Sur une table, l’artiste fait ses assemblages, car ses œuvres sont composées de plusieurs morceaux. L’assemblage réalisé, il fait sécher l’œuvre avant une première cuisson, puis procède à la finition par ponçage, une étape épuisante et bruyante, qui se fait avec un masque. Une fois l’œuvre parfaitement lisse, vient l’étape de l’émaillage par vaporisation, puis une autre cuisson à haute température (1200 °C). Pour certaines œuvres, Laurent Craste fait du transfert sérigraphique pour appliquer une image sur la porcelaine, ce qui requiert une troisième cuisson. Une quatrième est même nécessaire quand il ajoute une décoration à l’or fin.
Chaque œuvre prend des mois de travail. Laurent Craste détruit l’objet s’il a le moindre défaut. Souvent, après la cuisson. « Il y a beaucoup de tensions physiques dans la porcelaine, dit-il. Tu ne peux pas tout contrôler. Souvent, des pièces se fendent. Tu as travaillé deux mois sur une pièce et tu dois la détruire. Il y a donc des sorties de four parfois tragiques. C’est pourquoi peu de pièces sortent de l’atelier. Mais quand elles sortent, elles sont parfaites ! »
Une œuvre comme son emblématique Iconocraste au bat, avec une batte de baseball « détruisant » une céramique (dont un exemplaire appartient à la collection Claridge de Stephen Bronfman), se vend dans les cinq chiffres aujourd’hui. Il en existe cinq exemplaires. Nous en avons vu un sixième en production.
Ses expositions
Pour cette première moitié de 2022, Laurent Craste aura participé à quatre expos collectives. La première, Confined, est en cours à la Canadian Clay and Glass Gallery de Waterloo, en Ontario, jusqu’au 8 mai. Earth Oracles, commissariée par la céramiste Lindsay Montgomery, a lieu à la galerie Maytens de Toronto, jusqu’au 7 mai. Il fera partie, du 14 mai au 4 juin, de l’expo Infiniment noir, présentée dans la galerie d’Yves Louis-Seize, son voisin et ancien prof, à Saint-Gabriel.

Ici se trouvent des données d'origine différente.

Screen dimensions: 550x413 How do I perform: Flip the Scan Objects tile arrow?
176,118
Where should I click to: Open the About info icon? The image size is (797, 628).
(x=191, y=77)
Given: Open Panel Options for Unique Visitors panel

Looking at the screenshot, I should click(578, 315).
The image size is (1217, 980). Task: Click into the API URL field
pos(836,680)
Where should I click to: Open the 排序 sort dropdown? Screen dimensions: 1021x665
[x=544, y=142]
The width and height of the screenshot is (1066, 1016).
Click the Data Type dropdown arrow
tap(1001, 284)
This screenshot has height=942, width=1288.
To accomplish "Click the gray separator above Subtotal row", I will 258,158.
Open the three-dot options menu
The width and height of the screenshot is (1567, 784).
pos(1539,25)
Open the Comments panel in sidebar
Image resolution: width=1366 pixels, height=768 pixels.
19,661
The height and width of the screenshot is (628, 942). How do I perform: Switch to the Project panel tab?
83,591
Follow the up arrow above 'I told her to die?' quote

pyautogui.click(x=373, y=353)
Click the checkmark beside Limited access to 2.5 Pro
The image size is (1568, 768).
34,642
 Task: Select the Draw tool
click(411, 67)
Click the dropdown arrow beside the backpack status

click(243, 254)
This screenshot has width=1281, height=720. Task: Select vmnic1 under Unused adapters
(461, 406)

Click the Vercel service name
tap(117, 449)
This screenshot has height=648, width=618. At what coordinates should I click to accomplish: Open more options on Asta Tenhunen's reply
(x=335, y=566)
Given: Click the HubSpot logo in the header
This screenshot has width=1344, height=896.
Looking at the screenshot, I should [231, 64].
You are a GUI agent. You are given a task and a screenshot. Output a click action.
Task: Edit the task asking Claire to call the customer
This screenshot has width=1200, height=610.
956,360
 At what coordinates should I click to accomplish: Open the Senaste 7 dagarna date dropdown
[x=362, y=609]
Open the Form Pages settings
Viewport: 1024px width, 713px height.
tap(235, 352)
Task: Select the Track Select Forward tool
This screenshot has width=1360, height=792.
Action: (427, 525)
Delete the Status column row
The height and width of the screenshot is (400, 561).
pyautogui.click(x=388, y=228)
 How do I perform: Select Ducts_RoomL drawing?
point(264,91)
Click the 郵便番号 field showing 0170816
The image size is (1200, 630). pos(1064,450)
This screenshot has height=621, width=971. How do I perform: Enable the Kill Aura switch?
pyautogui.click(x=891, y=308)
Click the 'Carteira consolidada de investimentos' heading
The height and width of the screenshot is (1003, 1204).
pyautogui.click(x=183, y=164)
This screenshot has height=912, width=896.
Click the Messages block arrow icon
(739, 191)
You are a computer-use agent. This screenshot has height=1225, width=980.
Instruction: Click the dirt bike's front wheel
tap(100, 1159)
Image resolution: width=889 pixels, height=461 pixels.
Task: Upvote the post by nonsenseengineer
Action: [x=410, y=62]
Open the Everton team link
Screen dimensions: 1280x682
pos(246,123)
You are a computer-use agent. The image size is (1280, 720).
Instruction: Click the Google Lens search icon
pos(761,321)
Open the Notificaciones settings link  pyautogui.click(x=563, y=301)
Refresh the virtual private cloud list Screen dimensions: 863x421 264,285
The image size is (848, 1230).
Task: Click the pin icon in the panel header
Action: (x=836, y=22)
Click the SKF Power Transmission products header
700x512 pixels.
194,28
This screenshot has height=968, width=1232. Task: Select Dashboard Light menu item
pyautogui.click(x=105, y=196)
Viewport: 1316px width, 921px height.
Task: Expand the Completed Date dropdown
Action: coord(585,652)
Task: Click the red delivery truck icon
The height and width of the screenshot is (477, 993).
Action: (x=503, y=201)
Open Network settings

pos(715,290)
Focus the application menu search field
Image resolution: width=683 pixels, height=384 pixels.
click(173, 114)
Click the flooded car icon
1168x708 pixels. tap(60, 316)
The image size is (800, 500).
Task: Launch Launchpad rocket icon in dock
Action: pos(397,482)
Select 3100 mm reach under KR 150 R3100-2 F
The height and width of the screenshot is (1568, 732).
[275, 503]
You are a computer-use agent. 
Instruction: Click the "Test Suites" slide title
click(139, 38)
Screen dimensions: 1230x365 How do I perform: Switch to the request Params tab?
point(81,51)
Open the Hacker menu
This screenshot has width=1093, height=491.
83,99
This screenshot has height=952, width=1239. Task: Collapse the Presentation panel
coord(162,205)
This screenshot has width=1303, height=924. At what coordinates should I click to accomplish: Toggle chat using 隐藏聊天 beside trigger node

Il participe, depuis le 19 mars et jusqu’au 29 mai, à l’expo Novalis Terra, à La Piscine – Musée d’art et d’industrie André Diligent, à Roubaix, en France, une présentation du travail de trois céramistes québécois, Pascale Girardin, Amélie Proulx et lui-même. « J’en suis ravi, c’est prestigieux, dit-il. J’expose six œuvres et ils ont même choisi une de mes pièces, Art décoratif, faite à partir du moule d’un buste qui est au Louvre, pour toutes leurs publications. Ça m’ennuie pour mes deux autres collègues, mais bon, je suis flabbergasté ! »
Projets
Nous avons pu découvrir une œuvre encore inachevée. Une sorte de vase bientôt transpercé de pics d’acier, inspiré du saint martyr romain Sébastien. Laurent Craste veut aussi sortir un peu du tridimensionnel et travaille actuellement à la représentation d’objets dessinés à la craie (poudre d’engobe compactée) sur un carreau de céramique fait main, ce qui donne une sorte de trompe-l’œil à la fois vivant et fantomatique.
En 2023, il exposera de nouveau en France et fera un solo à la Galerie 3. Il est très heureux de constater combien la céramique contemporaine connaît un énorme engouement sur la scène internationale. Avec des artistes réputés tels que Shio Kusaka, Grayson Perry ou Roberto Lugo, et, au Canada, les Shary Boyle, Marie-Andrée Côté, Clint Neufeld ou Trevor Baird. « Un marché s’est développé, ouvert à toutes sortes de pratiques, avec des ventes désormais à des collectionneurs québécois, alors c’est extraordinaire », dit-il.